From the passage on the Stanford Band below, output word for word the part that opens with the words containing "The controversial dismissal" and closes with "to haphazard hiccups.".

> _TEXT SHOWN_
========================================

The controversial dismissal of Stanford Band Director Jules Schucat in 1963 sowed the seeds of protest. Band members responded to the arrival of Schucat’s replacement, graduate student Arthur P. Barnes, with creative defiance. Barnes, however, struck a compromise with band members; the musicians resumed playing for the games in exchange for organizational autonomy as a student organization. During these years the Stanford Band’s militaristic configurations gave way to haphazard hiccups.
As put into perspective by recent band members, the Stanford Band of the 1960s “absorbed the decade’s irreverent attitude and society-threatening rock-and-roll music. Over the course of the decade, the band threw out its military uniforms and marching style for tacky red blazers, white fishing hats and a scatter (or scramble) style of field show performance. Armed with the weapons of student autonomy, rock-and-roll music and bad fashion sense, the Band was ready to take on the world.” A 1977 Stanford University tourist pamphlet echoes these sentiments: “Incomparable is the word for the loud and wacky Leland Stanford Junior University Marching Band.” Despite the infamy bestowed upon the Stanford Band by external hosting institutions, this student group never fails to delight Stanford audiences with its winsome irreverence. The exclusive Stanford dance squad known as the Dollies, as well as the Stanford Tree mascot, appear regularly alongside the band.

========================================

> _DATA RECORDS_
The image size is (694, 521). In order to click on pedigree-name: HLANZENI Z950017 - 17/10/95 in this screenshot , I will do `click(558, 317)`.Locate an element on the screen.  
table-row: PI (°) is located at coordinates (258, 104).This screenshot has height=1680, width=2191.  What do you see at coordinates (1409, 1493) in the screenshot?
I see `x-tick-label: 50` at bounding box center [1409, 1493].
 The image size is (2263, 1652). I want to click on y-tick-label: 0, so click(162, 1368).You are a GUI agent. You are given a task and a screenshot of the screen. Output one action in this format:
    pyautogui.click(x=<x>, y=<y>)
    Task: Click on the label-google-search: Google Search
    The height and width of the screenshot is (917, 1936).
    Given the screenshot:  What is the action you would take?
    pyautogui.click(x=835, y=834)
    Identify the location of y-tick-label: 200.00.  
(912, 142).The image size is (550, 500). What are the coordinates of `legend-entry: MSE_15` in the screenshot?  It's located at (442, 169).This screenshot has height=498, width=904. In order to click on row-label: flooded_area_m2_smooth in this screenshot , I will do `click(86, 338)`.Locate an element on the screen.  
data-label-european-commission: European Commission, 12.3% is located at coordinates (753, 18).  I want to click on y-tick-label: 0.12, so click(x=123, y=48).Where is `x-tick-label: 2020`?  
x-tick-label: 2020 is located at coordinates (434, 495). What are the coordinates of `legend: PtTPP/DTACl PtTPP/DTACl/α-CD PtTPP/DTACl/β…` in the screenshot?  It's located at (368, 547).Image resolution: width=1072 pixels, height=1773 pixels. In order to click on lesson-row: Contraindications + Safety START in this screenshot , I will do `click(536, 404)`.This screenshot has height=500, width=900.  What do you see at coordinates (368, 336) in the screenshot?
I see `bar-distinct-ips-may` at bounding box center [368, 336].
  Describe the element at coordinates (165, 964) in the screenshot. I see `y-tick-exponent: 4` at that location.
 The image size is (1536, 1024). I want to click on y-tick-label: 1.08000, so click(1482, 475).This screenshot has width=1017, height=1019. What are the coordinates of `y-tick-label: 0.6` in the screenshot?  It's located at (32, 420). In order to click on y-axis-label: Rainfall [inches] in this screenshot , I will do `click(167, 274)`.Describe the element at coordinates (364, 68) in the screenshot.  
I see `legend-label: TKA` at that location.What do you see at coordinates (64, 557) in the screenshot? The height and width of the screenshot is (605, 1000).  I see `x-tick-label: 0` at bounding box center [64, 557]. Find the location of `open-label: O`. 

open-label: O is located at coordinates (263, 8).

========================================

> _EXERCISE ANSWER_
The controversial dismissal of Stanford Band Director Jules Schucat in 1963 sowed the seeds of protest. Band members responded to the arrival of Schucat’s replacement, graduate student Arthur P. Barnes, with creative defiance. Barnes, however, struck a compromise with band members; the musicians resumed playing for the games in exchange for organizational autonomy as a student organization. During these years the Stanford Band’s militaristic configurations gave way to haphazard hiccups.